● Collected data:
+ + + +

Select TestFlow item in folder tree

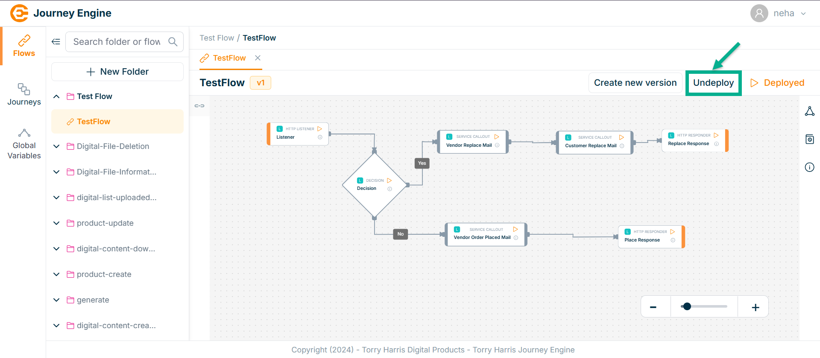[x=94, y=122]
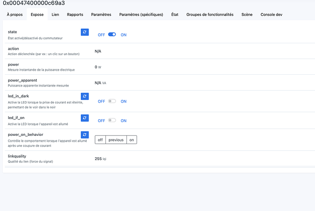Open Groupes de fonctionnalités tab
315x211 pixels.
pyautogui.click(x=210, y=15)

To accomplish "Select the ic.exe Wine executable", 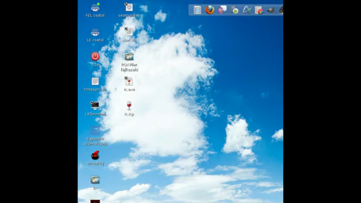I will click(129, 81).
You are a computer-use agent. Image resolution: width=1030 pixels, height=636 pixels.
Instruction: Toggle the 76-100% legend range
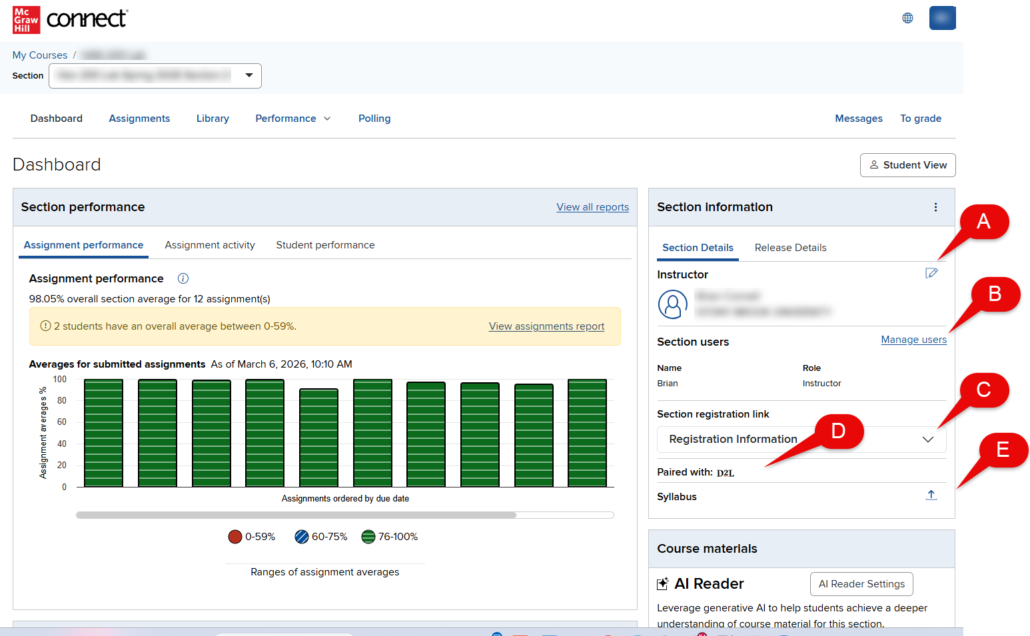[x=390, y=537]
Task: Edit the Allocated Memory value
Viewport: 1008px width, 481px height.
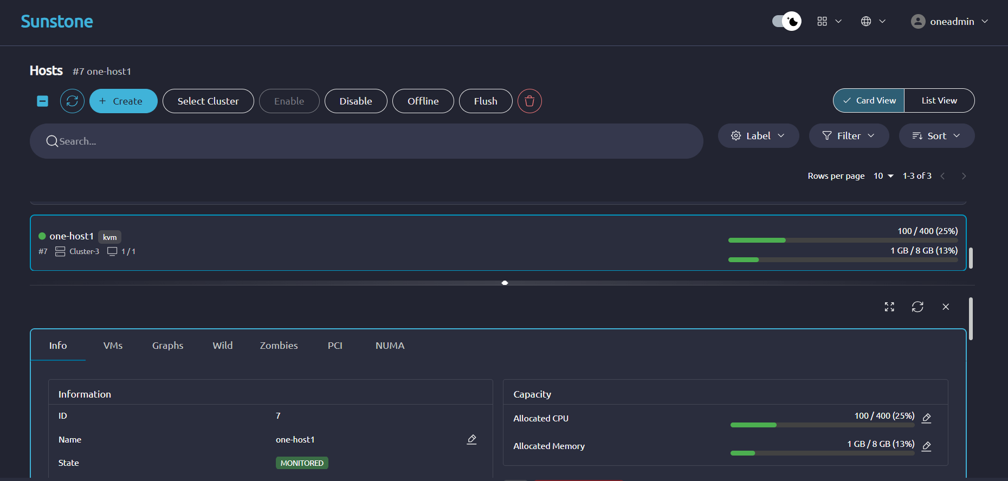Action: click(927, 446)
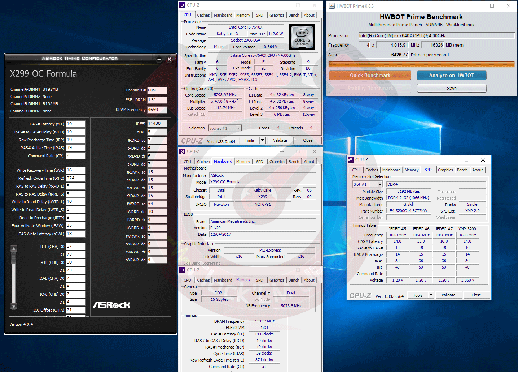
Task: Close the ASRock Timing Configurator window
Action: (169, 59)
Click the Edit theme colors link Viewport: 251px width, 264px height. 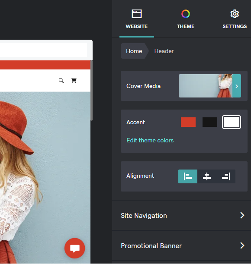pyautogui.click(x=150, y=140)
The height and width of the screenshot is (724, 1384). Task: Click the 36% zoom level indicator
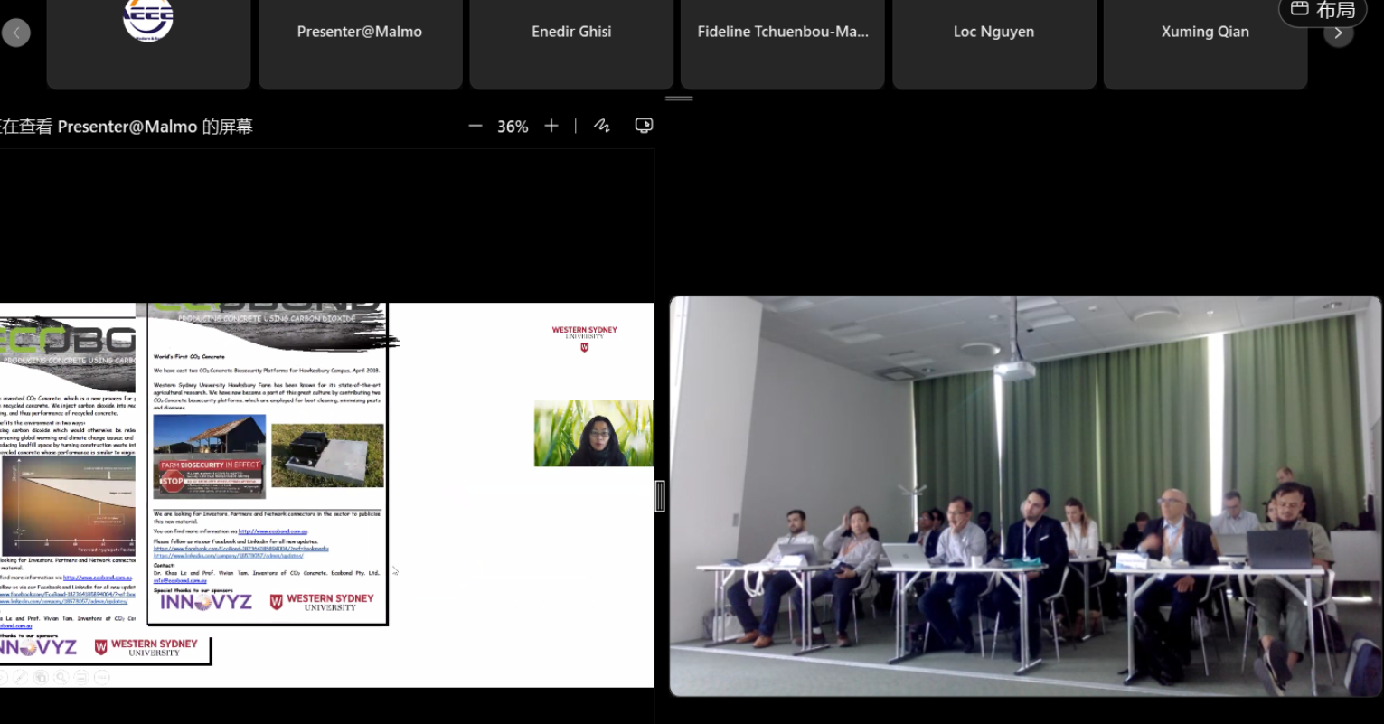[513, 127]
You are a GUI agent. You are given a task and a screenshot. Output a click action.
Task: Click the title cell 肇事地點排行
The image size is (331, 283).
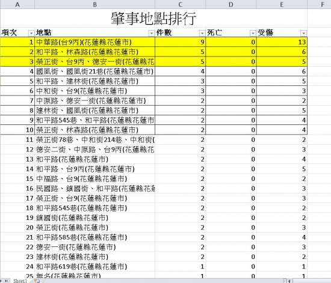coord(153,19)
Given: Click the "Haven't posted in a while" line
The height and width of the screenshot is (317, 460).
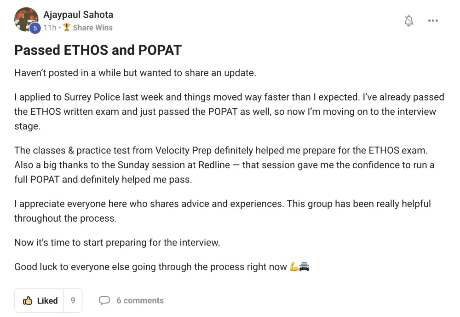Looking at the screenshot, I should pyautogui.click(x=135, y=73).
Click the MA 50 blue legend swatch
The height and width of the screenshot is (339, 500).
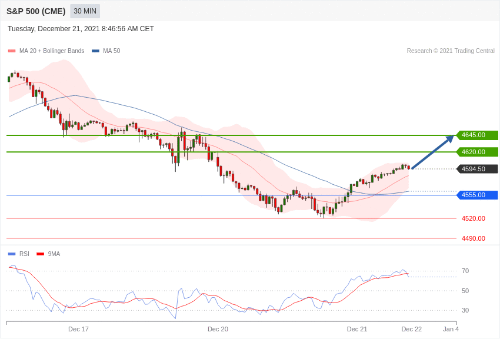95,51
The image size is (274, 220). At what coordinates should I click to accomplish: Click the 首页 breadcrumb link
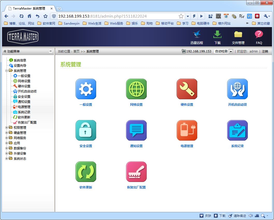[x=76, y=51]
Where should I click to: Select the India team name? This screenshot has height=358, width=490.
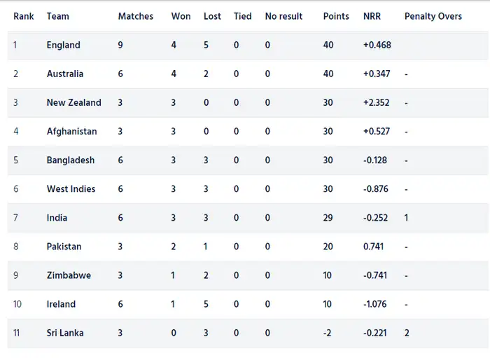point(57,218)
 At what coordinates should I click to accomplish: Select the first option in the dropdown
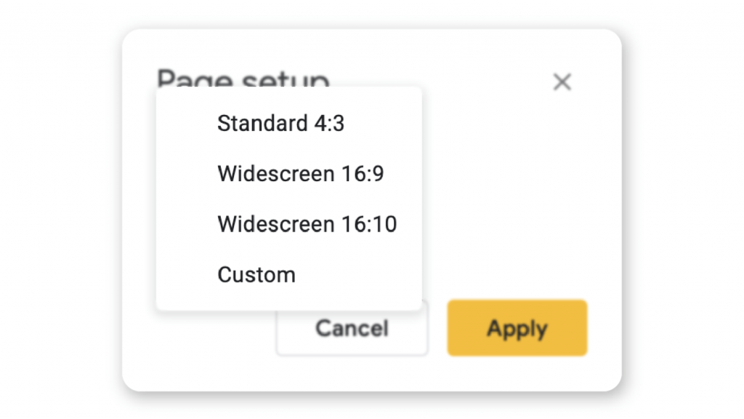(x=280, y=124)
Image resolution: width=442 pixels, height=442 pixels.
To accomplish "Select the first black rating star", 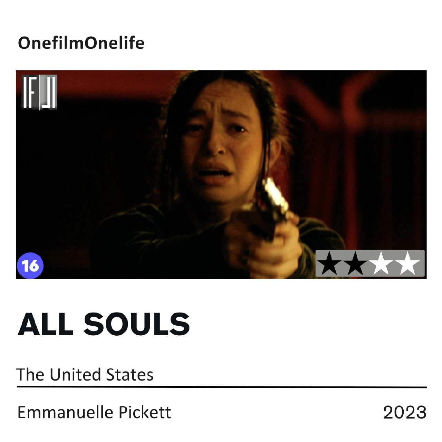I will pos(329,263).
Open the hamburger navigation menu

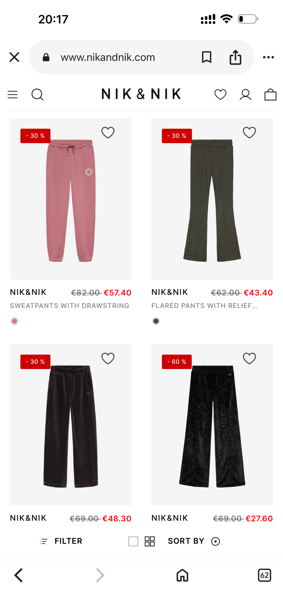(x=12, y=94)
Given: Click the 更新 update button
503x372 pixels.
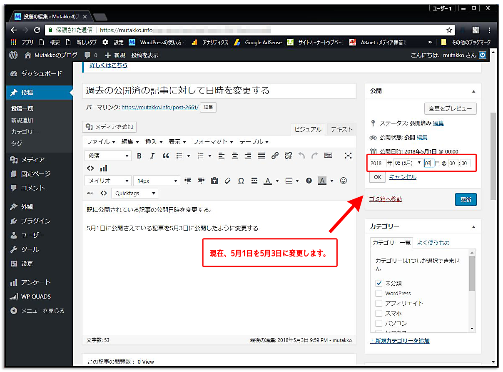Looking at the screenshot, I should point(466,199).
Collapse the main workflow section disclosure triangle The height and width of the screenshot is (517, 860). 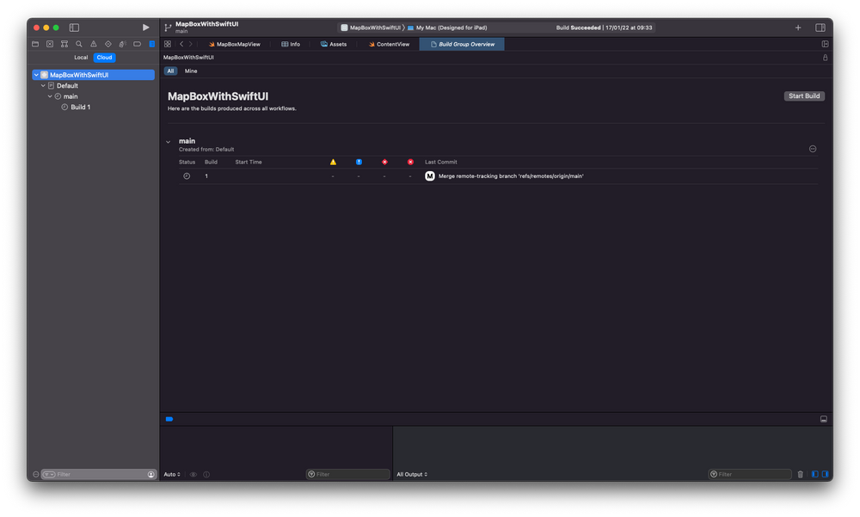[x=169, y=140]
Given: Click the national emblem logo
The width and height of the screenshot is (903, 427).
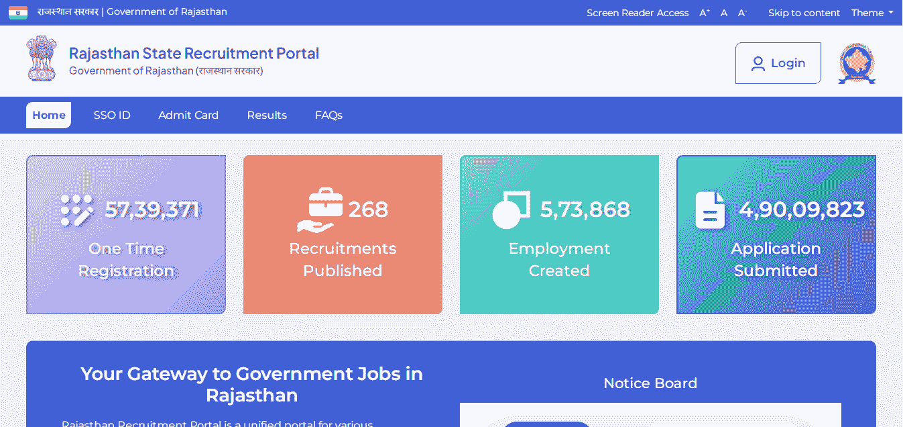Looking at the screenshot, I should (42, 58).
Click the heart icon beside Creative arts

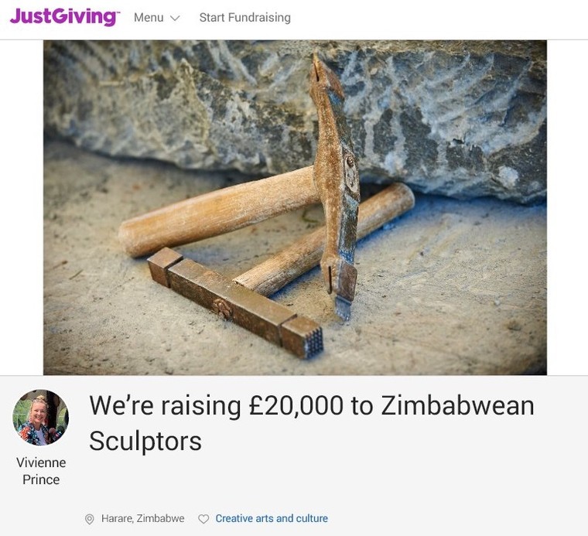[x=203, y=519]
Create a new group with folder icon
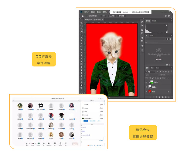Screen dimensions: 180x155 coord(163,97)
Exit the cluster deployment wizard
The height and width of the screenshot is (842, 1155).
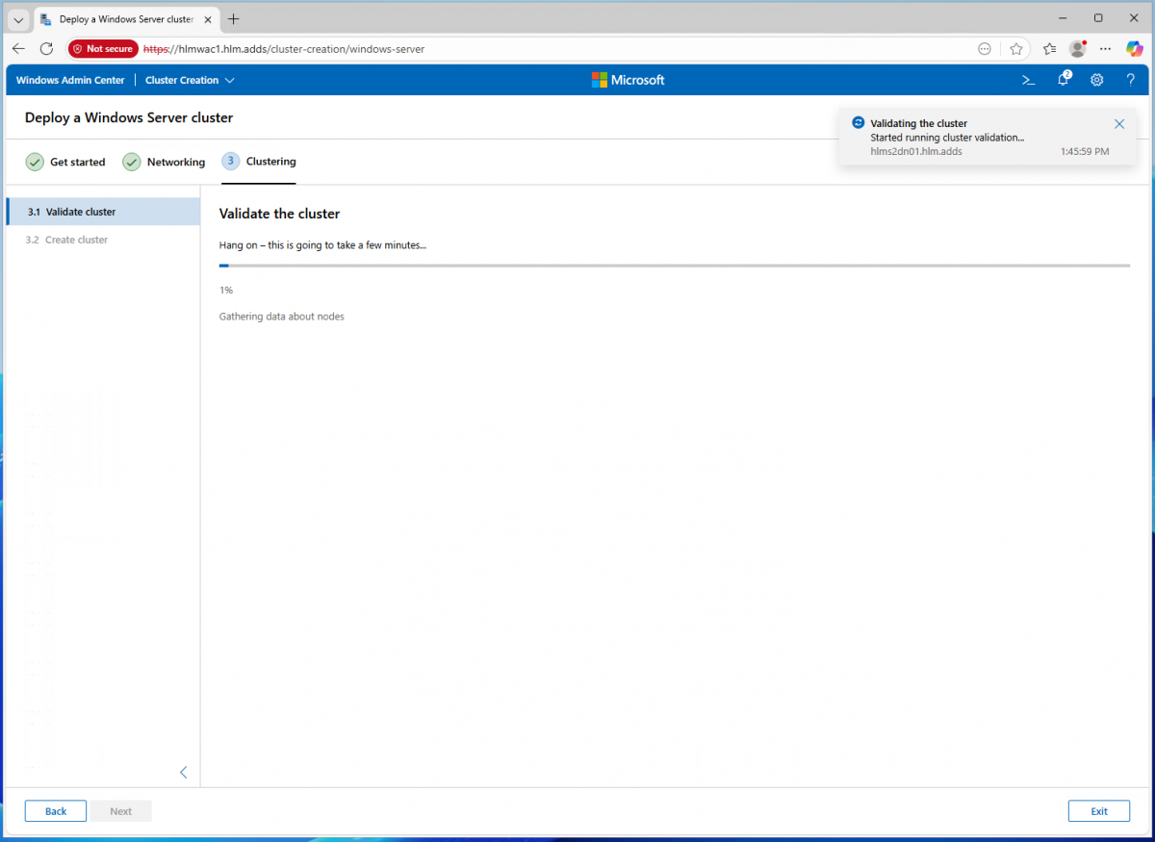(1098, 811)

+ + + +

● Exercise details: For the word "agent", show every line of the entries that holds it.

● Response below:
You are a computer-use agent. Image resolution: width=1030 pixels, height=636 pixels.
You are a GUI agent. You are given a task and a screenshot. Output a click action.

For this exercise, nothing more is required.